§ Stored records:
• • •

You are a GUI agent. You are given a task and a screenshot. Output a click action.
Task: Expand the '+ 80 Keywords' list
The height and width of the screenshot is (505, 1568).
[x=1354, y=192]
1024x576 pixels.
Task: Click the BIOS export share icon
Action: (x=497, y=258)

• • •

§ PROBLEM DETAILS: Each line from the one containing "Task: Expand the '+ 80 Keywords' list" to the close of the records must appear in the output exactly, and no other line.

§ YOUR SOLUTION:
Task: Expand the '+ 80 Keywords' list
The height and width of the screenshot is (505, 1568).
[x=1354, y=192]
1024x576 pixels.
Task: Click the BIOS export share icon
Action: (x=497, y=258)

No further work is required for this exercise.